The Ontario courts have previously stated that the plain meaning of section 3(1) exempts already constructed and occupied single-family residences from the OHSA. Furthermore, the Ontario courts have stated that it would be unreasonable to conclude that homeowners who wish to conduct maintenance on their home would have to discharge the obligations set out in the OHSA, or to expose private homeowners to government inspectors and the possibility of fines and imprisonment as set out in the statute.
Due to subsection 3(1.1), the OHSA now formally applies to employees who telework and employers with employees who telework.
“Telework” is currently undefined in the OHSA. The Canadian Centre for Occupational Health and Safety (CCOHS) has defined telework as a “voluntary arrangement” where employees “request to work somewhere other than at the designated worksite.”

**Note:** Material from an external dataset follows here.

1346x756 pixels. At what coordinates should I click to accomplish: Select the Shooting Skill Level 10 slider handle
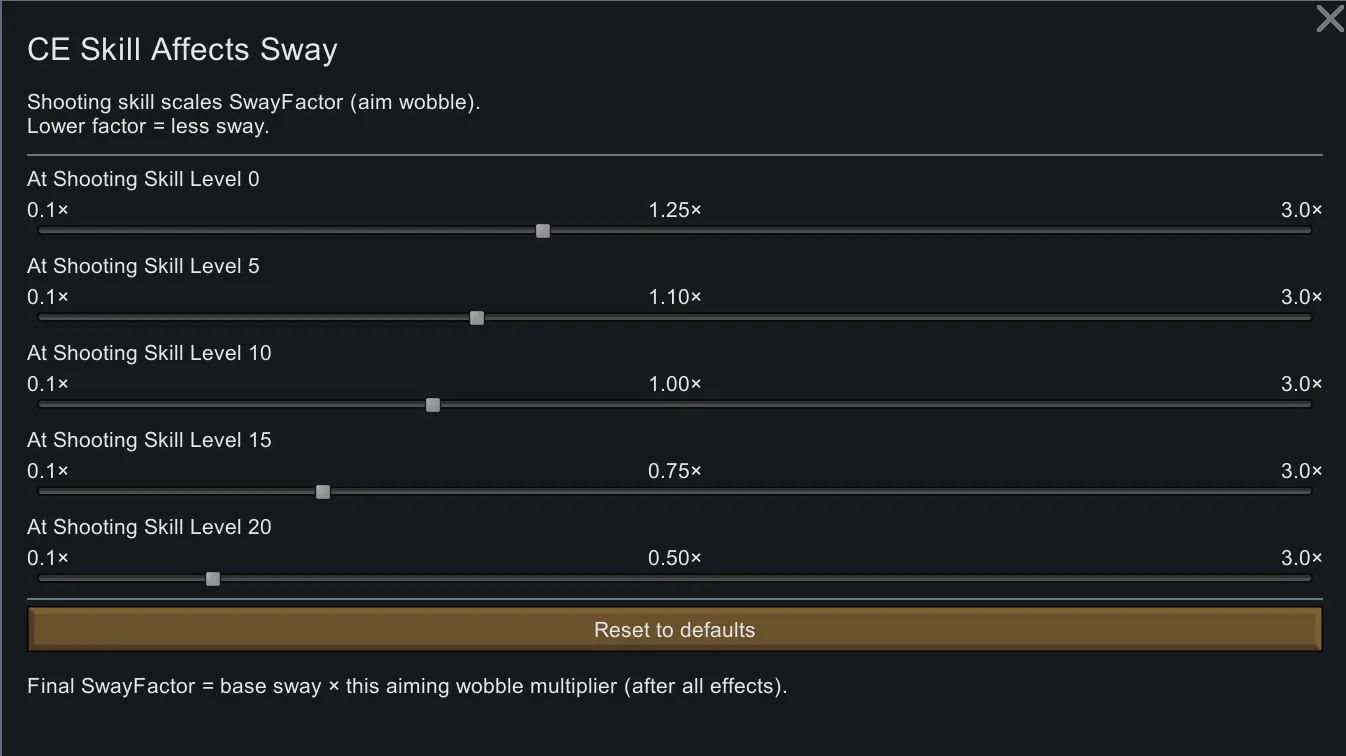click(x=433, y=405)
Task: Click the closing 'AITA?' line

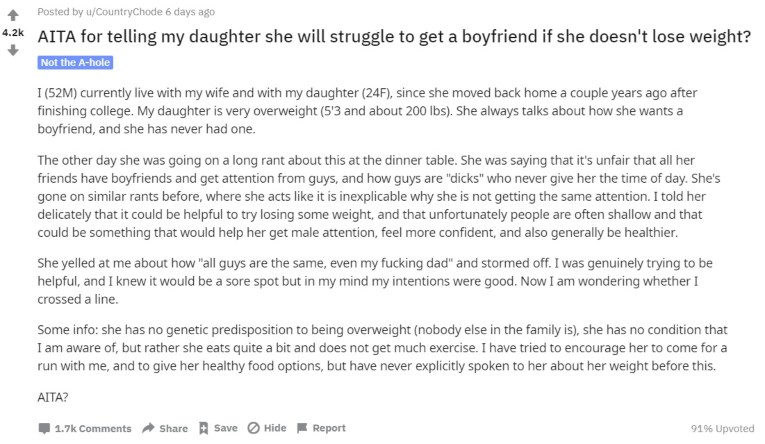Action: tap(53, 397)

In 2002, the European Trade Union Confederation signed a Framework Agreement on Telework, which defined telework as “a form of organising and/or performing work, using information technology, in the context of an employment contract/relationship, where work, which could also be performed at the employer’s premises, is carried out away from those premises on a regular basis.”
While these definitions have differences and are not binding legal norms, they provide persuasive support for the view that telework is work done for an employer away from the employer’s premises.
Thus, employers with teleworking employees have duties to those employees under the OHSA. Subclause 25(2)(h) of the OHSA states that employers shall take every reasonable precaution in the circumstances for the protection of a worker.
As the interpretation of this change is still not settled by the courts, employers can be proactive in fulfilling their duties to teleworking employees by implementing the following options, which are not exhaustive:
- Having employees sign a health and safety telework agreement
- Providing employees with a teleworking policy and home safety checklist
- Educating employees on ergonomics in their home offices
- Ensuring employees have access to management or supervisors to report health and safety issues or incidents
- Having a plan for investigating incidents outside the employer’s premises
‘Industrial Establishment’ Under the OHSA
The Working for Workers Five Act, 2024 amended the definition of “Industrial Establishment” in the OHSA to include the following italicized portion,
“industrial establishment” means an office building, factory, arena, shop or office, other than an office located in a private residence, and any land, buildings and structures appertaining thereto.
This term is not used throughout the OHSA but plays a significant role in the OHSA Regulation, R.R.O. 1990, Reg. 851: Industrial Establishments (Reg. 851).
Reg. 851 governs the following in industrial establishments:
- Safety regulations. Reg. 851 provides rules for employers on the condition of floors, clearances between moving machinery and machine guarding, protective equipment, lighting, molten material, and logging.
- Building codes. The Building Code applies to access to exits; exits from a floor area; structural adequacy; washrooms; service rooms; the fire-resistance rating of a separation for an access to an exit, service room, and a process room that contains a flammable substance; and the fire protection rating of a closure.
- Industrial hygiene. The regulation stipulates what an employer is required to provide employees who work with, or are likely to be exposed to, hazardous biological or chemical agent that could cause injury to the eye or skin.
Under the Working for Workers Five Act, 2024, these requirements will not apply to a remote employee’s private residence.
Impact of These Changes
With the change to section 3 and definition of “industrial establishment” in the OHSA, the legislature’s likely intention is to exempt remote employees from following the OHSA rules and regulations for their homes but does not exempt an employer from protecting its employees who are working off-site. This is demonstrated by the Working for Workers Five Act, 2024 also amending the definition of “workplace harassment” to include virtual harassment.